WAUSAU, Wis. (WSAW) -- A student who attended D.C. Everest High School is now helping build it. It's part of a program that's helping graduates get a head start on a construction career.
The high school is building a new tech education building. And one person working there knows the job site pretty well. "I wish I could have torn down some of these walls while I was here, but now I get paid to do it," former student Cole Abt said.
He graduated in 2018 and is now a registered apprentice for Findorff Construction. D.C. Everest is one of 60 schools in Wisconsin where students can start getting hands-on experience working in trades while still in school. It's part of the Regional Council of Carpenters career connections program.
“One thing that schools struggle to help students with is to gain that employ-ability skill piece. Where else can you learn that but on the job site?” said Aaron Hoffman, the Youth Apprenticeship Coordinator for the D.C. Everest School District.
Cole was one of about 20 students in his graduating apprenticeship class. The goal is to get students involved in construction at a young age and start their careers early.
“I would like to see people get in at a younger age, cause all that does is benefit them for their retirement benefits. But also that benefits them so that their career grows as they grow with it," said Luke Kramer, a business representative for the North Central States Regional Council of Carpenters.

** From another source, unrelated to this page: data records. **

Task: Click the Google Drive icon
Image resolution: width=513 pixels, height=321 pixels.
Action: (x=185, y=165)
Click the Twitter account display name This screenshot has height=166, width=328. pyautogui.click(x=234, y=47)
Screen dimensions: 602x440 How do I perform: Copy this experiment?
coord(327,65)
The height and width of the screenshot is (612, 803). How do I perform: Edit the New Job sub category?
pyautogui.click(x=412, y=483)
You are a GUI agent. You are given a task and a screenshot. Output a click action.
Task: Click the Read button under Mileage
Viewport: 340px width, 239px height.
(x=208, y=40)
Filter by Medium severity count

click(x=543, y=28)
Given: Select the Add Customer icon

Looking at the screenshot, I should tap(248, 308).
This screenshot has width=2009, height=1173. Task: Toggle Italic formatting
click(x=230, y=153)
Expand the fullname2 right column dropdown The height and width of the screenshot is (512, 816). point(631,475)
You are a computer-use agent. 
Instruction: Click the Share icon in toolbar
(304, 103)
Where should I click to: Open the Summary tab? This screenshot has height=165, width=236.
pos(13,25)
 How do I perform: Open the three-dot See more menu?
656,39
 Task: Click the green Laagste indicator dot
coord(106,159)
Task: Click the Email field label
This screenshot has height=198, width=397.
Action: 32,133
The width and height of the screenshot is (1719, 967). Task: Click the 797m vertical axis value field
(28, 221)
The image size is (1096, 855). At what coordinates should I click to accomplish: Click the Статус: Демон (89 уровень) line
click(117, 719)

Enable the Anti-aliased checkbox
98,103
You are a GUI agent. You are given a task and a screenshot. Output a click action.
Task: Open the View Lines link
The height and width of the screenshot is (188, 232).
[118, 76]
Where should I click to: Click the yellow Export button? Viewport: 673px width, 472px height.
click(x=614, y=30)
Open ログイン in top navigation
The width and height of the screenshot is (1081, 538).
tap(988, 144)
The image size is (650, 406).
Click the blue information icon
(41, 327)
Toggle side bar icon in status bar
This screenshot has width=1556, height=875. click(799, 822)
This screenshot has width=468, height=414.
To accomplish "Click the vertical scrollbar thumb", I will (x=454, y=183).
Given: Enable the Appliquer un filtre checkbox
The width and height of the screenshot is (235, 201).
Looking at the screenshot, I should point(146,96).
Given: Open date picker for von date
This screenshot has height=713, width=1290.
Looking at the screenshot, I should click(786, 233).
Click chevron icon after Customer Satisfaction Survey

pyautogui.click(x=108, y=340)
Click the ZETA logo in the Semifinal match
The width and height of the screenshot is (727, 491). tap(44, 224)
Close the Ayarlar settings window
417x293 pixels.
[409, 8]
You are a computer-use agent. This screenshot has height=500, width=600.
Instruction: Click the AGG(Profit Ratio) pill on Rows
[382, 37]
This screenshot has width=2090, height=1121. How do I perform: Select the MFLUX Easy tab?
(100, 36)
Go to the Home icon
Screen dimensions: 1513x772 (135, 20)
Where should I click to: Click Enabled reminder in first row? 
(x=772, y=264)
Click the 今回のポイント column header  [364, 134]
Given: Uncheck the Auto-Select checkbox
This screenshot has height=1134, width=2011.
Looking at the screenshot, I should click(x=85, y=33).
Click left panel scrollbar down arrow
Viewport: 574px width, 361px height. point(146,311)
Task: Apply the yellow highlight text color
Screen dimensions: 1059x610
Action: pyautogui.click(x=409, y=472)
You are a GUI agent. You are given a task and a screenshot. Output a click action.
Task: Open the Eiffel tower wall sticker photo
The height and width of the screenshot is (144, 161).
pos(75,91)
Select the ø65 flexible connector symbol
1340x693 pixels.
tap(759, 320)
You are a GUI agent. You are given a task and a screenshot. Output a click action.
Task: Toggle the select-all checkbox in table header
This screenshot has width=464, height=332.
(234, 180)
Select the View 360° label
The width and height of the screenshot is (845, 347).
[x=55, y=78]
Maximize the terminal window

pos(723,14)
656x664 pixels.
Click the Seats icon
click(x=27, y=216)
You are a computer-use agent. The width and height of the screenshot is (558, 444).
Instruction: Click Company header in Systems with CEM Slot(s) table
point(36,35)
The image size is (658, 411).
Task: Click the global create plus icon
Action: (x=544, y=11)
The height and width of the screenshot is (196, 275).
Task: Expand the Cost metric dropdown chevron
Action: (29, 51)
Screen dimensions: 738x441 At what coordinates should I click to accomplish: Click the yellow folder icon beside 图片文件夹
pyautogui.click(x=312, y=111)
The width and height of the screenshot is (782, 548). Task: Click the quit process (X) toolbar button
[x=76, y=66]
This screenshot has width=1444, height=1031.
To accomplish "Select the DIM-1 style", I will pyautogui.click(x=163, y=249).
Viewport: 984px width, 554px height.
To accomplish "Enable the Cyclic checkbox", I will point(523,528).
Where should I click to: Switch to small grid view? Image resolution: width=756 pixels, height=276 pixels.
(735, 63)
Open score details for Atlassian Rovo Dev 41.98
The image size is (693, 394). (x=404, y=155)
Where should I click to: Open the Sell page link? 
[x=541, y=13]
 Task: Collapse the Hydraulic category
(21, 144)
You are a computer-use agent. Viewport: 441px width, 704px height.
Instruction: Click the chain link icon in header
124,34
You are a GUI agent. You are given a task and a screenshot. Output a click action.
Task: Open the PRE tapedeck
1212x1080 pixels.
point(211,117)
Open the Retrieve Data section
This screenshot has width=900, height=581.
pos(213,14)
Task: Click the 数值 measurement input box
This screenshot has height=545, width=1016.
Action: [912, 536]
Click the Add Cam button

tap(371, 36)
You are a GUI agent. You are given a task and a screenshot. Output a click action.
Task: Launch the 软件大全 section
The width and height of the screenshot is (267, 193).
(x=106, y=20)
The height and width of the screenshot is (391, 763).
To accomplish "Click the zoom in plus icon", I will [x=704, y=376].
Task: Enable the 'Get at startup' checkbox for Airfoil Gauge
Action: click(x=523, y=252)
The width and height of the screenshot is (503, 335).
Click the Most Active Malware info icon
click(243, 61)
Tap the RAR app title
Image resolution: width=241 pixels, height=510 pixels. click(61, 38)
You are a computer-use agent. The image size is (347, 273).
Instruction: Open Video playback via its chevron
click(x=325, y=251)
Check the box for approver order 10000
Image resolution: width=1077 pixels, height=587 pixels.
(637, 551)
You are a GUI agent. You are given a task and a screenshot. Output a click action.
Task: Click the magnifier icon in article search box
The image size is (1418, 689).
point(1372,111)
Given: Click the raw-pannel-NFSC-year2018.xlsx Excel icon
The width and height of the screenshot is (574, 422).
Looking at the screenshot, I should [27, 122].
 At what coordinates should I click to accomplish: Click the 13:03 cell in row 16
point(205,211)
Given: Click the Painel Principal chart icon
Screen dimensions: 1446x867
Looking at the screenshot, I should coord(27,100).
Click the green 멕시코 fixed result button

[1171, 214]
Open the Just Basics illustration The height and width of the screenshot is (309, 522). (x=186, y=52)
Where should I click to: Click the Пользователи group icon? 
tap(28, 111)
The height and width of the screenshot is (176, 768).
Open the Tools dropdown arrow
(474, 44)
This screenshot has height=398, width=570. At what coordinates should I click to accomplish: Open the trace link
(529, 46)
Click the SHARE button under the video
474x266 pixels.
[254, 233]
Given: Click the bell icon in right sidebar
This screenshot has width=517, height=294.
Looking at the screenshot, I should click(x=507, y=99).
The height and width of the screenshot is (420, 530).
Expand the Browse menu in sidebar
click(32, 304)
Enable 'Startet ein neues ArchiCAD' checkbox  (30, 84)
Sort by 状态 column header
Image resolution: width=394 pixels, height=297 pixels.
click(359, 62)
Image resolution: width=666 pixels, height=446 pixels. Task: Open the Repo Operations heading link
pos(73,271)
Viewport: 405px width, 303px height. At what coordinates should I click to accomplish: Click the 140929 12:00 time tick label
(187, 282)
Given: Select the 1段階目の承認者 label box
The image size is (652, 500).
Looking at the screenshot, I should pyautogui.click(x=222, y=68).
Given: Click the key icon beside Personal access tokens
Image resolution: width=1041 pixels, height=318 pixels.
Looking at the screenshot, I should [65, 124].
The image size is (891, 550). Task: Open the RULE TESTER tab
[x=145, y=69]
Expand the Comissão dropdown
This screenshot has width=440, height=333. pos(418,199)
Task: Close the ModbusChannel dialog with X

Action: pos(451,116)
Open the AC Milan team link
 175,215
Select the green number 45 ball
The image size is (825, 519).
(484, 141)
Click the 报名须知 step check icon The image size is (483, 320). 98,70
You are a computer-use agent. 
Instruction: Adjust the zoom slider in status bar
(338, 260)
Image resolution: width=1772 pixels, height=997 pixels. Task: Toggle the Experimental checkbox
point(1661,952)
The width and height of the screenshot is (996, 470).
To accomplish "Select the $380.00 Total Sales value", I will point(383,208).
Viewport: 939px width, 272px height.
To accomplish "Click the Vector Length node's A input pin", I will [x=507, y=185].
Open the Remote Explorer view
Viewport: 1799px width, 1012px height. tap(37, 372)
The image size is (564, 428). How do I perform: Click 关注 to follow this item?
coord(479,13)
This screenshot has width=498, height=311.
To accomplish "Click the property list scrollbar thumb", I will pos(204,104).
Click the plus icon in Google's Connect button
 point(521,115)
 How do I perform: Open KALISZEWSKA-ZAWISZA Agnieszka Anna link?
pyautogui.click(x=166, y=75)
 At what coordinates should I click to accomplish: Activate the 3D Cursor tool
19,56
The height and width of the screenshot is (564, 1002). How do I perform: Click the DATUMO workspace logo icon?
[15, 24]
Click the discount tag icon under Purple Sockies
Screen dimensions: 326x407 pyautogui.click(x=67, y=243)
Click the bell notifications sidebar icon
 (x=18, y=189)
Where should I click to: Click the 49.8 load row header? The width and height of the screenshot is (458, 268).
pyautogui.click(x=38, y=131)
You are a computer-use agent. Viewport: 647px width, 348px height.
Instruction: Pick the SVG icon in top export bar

"It's a great opportunity for kids that are unsure of the direction they want to go," said Findorff Construction project manager Nathan Hiles.
"And if they're interested in construction, it's great to have them working alongside with journeymen and experienced contractors," he said.
For some people, it can be a solid alternative to a four-year college. "Cole is going to come out with four years of experience and no debt," said Kramer.
Cole's ultimate goal is to become a superintendent or foreman.